If you have figs on hand and don’t know how to use them, today I teach you how to preserve them and create a delicious preserve or jam.
- 2 pounds of figs
- 2 cups of sugar
- 1 1/2 teaspoons of fresh lemon juice
- Peel the figs; leave them whole. Place them in a dish and cover them with sugar and about 1/2 cup of water and let them sit overnight.
- The next day, drop the figs and juice that has formed into a heavy-bottomed pot; bring to a simmer and as soon as the froth appears on the surface, add the fresh lemon juice.
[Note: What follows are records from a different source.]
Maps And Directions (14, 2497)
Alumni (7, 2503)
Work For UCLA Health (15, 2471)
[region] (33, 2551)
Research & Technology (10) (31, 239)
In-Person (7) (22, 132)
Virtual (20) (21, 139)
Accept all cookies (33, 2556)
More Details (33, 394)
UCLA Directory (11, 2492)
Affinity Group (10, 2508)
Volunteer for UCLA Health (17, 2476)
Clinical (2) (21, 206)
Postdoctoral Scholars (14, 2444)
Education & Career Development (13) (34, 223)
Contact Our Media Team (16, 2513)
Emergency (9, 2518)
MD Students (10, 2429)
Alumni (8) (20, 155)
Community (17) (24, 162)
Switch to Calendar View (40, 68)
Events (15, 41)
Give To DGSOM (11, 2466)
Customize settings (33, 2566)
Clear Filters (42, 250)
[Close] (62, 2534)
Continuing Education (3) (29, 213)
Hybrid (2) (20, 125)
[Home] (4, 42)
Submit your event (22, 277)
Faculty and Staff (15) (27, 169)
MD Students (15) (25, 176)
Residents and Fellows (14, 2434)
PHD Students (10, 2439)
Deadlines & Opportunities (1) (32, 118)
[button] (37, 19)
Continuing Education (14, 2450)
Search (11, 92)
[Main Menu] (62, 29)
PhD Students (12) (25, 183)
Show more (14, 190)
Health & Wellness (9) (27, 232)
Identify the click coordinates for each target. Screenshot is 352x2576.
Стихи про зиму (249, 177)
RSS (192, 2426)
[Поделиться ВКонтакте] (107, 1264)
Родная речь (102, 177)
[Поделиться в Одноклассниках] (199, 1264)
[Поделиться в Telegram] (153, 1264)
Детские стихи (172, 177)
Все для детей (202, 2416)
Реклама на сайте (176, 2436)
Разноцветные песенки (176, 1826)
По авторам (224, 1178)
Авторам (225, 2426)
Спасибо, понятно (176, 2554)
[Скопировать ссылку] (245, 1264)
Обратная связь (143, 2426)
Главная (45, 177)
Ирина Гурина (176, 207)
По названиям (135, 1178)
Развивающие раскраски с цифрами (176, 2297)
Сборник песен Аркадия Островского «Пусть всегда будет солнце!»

Stir gently so as not to smash the figs;
- Simmer gently for one hour or until the figs and the liquid are syrupy and thick. Test by scooping out a teaspoon on a plate. Cool and keep in a jar in the fridge.
Fig jam with a Sicilian recipe to try in September is one of the most prepared preserves at this time of year.
A homemade jam made with seasonal fruits ready to accompany our breakfasts and snacks the rest of the year.
This is the classic grandmother’s recipe whose aroma pervades the kitchens of half of Italy-and Sicily is obviously no exception-as September arrives.
Sicilian fig jam requires nothing more than fresh, properly ripe fruit and sugar (and is made with the peel).
- 2 lb of figs
- 2 cups of granulated sugar
- 1 lemon (juice and zest finely grated)
In a large heavy-bottomed saucepan, pour the washed and quartered figs, sugar, lemon juice and lemon zest.
Bring to a boil over medium-low heat, stirring constantly.
Cover and simmer over low heat for one hour, stirring occasionally.
While the figs are cooking, arrange the sterilized glass jars on a flat surface.
When the jam is quite sticky, check its consistency by pouring a small amount onto a saucer.
If thick enough, pour it into the jars, immediately screw on the caps and turn them upside down.
Let them cool to room temperature, then store them in a cool, dry and dark place.
How to remove the seeds from fig jam? Simply by straining it through a sieve after cooking the mixture about half an hour.